Two color knitting is almost as old as knitting itself. The initial method was accomplished when "a single needle with an eye takes a loop around the crossing of the loop in the previous row," according to one historian of knitting. By the 12th century, the roots of stranded knitting became common first in the Arab world and then eventually across Europe. Knitting probably reached Fair Isle by around the year 1500.

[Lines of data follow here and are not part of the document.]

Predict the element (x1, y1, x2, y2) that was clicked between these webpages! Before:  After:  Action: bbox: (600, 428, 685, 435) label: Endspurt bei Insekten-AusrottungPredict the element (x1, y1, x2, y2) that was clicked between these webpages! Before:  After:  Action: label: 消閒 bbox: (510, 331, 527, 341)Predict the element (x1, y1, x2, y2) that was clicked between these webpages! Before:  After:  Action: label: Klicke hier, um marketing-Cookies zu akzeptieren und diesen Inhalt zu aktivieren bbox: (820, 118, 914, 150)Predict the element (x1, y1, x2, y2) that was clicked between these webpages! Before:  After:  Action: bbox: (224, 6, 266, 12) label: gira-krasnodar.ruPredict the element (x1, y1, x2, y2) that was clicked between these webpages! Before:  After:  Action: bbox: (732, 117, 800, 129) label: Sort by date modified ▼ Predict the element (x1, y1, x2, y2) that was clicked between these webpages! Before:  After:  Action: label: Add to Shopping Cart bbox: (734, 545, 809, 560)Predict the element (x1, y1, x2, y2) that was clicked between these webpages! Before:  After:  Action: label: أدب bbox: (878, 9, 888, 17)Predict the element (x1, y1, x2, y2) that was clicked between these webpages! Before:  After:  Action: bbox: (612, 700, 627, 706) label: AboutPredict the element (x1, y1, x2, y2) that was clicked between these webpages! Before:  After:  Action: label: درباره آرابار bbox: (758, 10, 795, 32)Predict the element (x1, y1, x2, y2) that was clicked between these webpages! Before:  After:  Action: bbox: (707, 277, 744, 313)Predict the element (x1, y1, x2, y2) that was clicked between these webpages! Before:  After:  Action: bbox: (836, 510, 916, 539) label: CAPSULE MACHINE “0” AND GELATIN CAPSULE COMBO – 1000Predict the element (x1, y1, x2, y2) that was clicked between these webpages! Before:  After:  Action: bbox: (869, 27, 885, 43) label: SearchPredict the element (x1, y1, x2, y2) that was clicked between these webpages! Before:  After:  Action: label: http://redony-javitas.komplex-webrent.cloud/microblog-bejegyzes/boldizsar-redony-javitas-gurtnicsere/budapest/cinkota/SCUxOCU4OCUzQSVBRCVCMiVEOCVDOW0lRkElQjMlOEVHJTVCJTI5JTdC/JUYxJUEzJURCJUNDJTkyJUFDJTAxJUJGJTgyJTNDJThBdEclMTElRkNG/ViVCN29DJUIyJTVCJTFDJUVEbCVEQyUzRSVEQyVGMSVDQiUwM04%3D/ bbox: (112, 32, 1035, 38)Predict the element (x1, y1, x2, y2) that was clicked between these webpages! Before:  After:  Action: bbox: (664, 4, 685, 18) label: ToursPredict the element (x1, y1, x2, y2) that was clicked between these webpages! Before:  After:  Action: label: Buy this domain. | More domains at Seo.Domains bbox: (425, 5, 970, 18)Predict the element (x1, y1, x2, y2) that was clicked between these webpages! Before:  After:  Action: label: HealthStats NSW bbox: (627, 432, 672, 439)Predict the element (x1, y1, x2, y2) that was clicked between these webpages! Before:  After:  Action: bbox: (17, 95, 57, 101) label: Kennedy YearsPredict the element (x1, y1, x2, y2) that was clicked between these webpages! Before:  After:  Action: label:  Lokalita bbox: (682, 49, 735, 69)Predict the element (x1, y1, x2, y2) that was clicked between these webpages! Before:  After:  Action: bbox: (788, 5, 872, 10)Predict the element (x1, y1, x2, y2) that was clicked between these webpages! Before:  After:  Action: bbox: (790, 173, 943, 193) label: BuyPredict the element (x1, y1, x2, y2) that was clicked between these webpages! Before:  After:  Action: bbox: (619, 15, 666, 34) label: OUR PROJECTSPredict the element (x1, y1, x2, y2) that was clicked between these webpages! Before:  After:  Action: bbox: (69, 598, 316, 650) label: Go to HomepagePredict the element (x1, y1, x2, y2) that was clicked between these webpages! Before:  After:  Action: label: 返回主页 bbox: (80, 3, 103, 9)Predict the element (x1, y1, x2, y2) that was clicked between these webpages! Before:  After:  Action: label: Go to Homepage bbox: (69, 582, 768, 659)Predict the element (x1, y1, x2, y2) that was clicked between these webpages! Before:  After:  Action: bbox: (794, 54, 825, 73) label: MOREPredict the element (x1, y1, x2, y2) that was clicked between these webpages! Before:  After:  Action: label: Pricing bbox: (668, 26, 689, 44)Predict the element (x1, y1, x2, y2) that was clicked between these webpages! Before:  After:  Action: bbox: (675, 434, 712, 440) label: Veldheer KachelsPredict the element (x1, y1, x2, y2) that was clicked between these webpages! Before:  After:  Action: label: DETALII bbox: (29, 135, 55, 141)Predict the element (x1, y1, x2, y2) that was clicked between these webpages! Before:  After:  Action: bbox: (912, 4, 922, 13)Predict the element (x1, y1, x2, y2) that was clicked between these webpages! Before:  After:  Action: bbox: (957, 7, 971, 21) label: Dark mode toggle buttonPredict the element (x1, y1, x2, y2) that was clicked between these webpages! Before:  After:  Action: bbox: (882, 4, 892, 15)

Fair Isle is a tiny island (not even six square miles) in the Shetland Islands, halfway between Scotland and Norway. (Interestingly, the Faroes, also known for beautiful colorwork sweaters, is halfway between the Shetland and Iceland.) More than 5000 years ago, early pioneers from what is now Scotland started settling in the area, soon bringing with them cattle and sheep. Immigration from the south continued during the Celtic period. Norse settlers further populated the island in the 8th and 9th centuries. By the 14th century, the islands were more firmly connected to Scotland and in 1469 fell under the rule of the Scottish Crown.
To find out more about the history of Fair Isle knitting, I turned to the old but wonderful Michael Pearson's Traditional knitting: Aran, Fair Isle, and Fisher Ganseys. As Pearson traces the history of knitting in Shetland, he shows how early two-color knitting was replaced by hand-knit socks as well as gloves, knitted underwear, and caps made for sale. The cottage industry of hose knitters was gradually replaced by a system of frame knitting. Hand-knitters turned to producing beautiful lace shawls during the early 19th century. As the lace knitting became mechanized as well, two color knitting reemerged, this time not only on Fair Isle but throughout the Shetlands. At that point, bright dyes were made from local lichens, leaves, and grasses as well as imported dyes such as madder and indigo. In addition, more muted color variation was gained from the natural fleeces of the indigenous sheep varieties of the area.
Although sales of Fair Isle knitting had been backing off for a time, the Prince of Wales wore a Fair Isle V-necked pullover publicly in the 1920s in order to give it a boost. Princess Mary also wore Fair Isle garments. Soon Fair Isle pullovers and cardigans (apparently not often knit before the turn of the century) were all the rage. And the Shetland Mania was not to end. After World War II, many soldiers took home Fair Isle style scarves, tams, mittens, and sweaters.
As more and more of the world became fascinated with this kind of knitting, the knitters in Shetland increasingly turned to high fashion rather than tradition, melding new colors and non-traditional patterns in their efforts to sell their wares and support their lives.
Now, the term "Fair Isle" often refers only to a style of stranded colorwork knitting rather than the particular patterns, colors, and even breeds of sheep that made up the beginnings of this lovely tradition. In the second part of this investigation, I'll be looking into some of these historic standards.